A resistência a novas alternativas e, até mesmo, preconceito com novas maneiras de consumir, para ele, são adversários para uma relação mais consciente entre o homem e o meio ambiente. 

Fazer a opções por refis, embalagens retornáveis, plásticos biodegradáveis, papéis recicláveis já representam respostas eficientes e alcançáveis ao problema da geração exponencial de lixo. Algumas delas esbarram justamente na necessidade de quebrar paradigmas e no interesse de buscar conhecimento e trazer à luz questões do nosso cotidiano. “Exemplo disso é o papel branco.
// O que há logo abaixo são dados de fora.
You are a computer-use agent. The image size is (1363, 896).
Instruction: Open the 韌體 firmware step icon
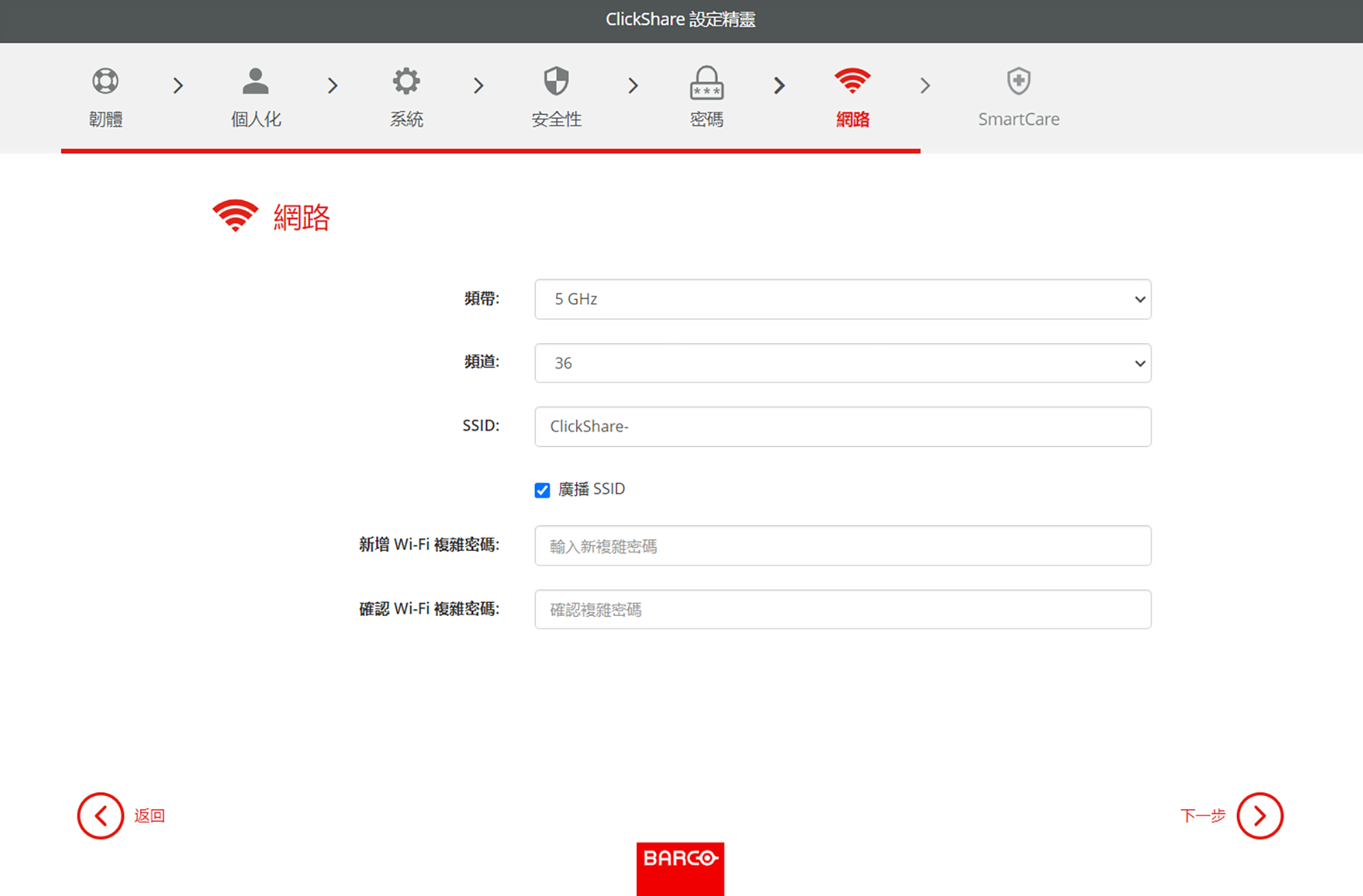pos(105,81)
As pessoas até hoje têm restrições com o papel reciclado, acreditam em mentiras sobre a sua funcionalidade e qualidade. Mas poucas buscam saber que o processo de branqueamento é altamente poluente”, reflete.

Tempo de mudanças

Na contramão dos inúmeros gargalos a serem resolvidos, há também o engajamento de empresas, governos, organizações e cidadãos que já despertaram para a causa e mobilizam-se para alertar sobre a necessidade de aderir urgentemente a medidas sustentáveis que contornem a situação. São grupos e movimentos que se dedicam a enfatizar a importância dos conhecidos R’s da Sustentabilidade: reduzir, reutilizar e reciclar. Há ainda quem inclua neste conceito os termos respeitar, repensar, responsabilizar-se e recusar – no caso de produtos que desrespeitem a legislação ambiental.
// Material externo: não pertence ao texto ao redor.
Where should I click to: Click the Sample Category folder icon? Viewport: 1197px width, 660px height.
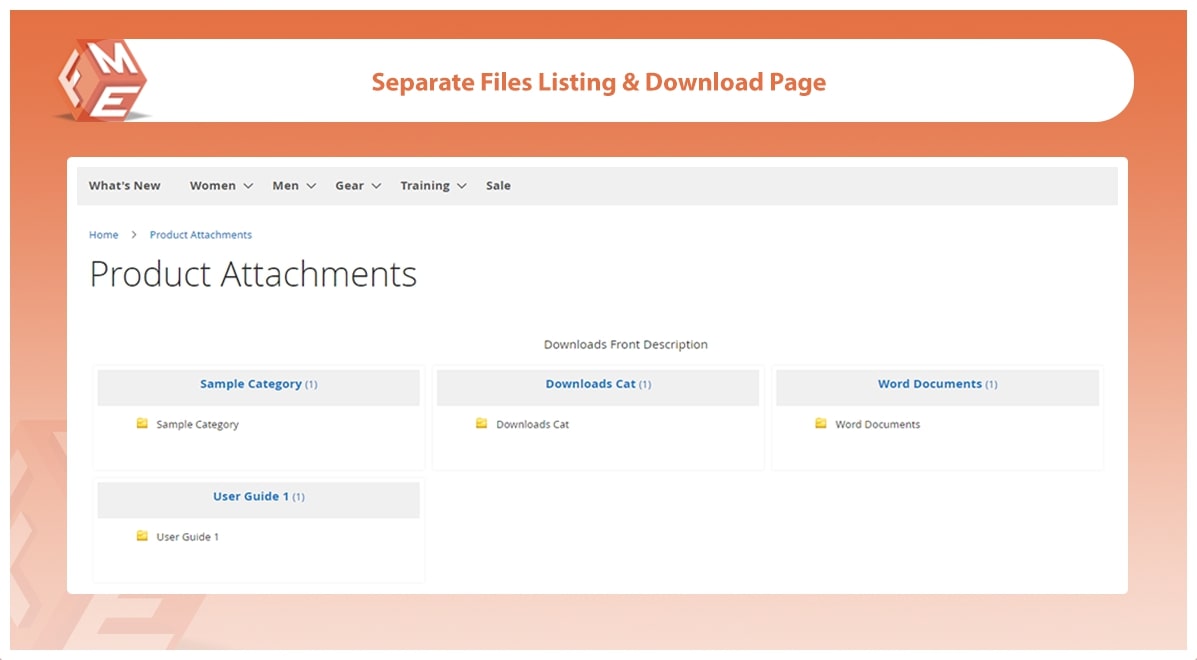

Somente em 2010, por exemplo, que a lei federal 12.305 instituiu a Política Nacional de Resíduos, representando, oficialmente, um dispositivo regulatório para os resíduos sólidos que preconiza a não geração, redução, reciclagem, tratamento e a disposição final adequada ao meio ambiente. O relatório divulgado no ano passado pela ONG World WildlifeFund (WWF), voltado à poluição plástica, aponta que, aproximadamente, metade de todos os produtos plásticos que poluem o mundo hoje foi criada depois dos anos 2000 e que 75% deles já foram descartados.
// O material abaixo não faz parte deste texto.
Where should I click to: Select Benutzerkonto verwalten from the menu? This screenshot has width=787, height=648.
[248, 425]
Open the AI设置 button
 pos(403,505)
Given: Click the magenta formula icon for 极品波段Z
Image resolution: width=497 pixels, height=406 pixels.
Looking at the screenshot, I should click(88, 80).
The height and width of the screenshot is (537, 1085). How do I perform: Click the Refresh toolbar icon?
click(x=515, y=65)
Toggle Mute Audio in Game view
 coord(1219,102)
A proibição do uso de canudos plásticos, a disponibilidade de copos ecológicos em estabelecimentos – substituindo os plásticos, que levam centenas de anos para se decompor –, a escolha da população por marcas e empresas que defendem o desenvolvimento são algumas amostras de que a humanidade já dá passos importantes para tentar reverter o consumo desenfreado do descartável.

Plástico Zero

A nível local, a prefeitura de Pelotas busca fazer mesmo, ao desestimular a população ao uso de sacos plásticos, inicialmente, em feiras orgânicas. Através do projeto Plástico Zero, lançado em maio, ecobags foram distribuídas aos consumidores, demonstrando que a sacola plástica pode – e deve – ser substituída para contribuir com o meio ambiente. O objetivo é que o desuso destes materiais, que podem demorar até 400 anos para se decompor, torne-se um hábito para os pelotenses e que ele seja a mola propulsora para mais práticas sustentáveis.

Projeto incentiva o uso de sacolas reutilizáveis nas feiras de Pelotas - Foto: Leandro Lopes/arquivo

Gerenciamento

Do total de 350 toneladas produzidas na cidade, cerca de 280 são gerenciadas pelo Sanep. Além das 200 toneladas de resíduos sólidos domésticos coletadas diariamente pela autarquia – incluindo a destinação final dos recicláveis recolhidos na coleta seletiva – também chegam ao Transbordo outros tipos de lixos, como varrição e capina. A outra parte dos resíduos (entulhos, resto de obras, retirada de lixões) fica sob a responsabilidade da Prefeitura, através da Secretaria de Serviços Urbanos e Infraestrutura.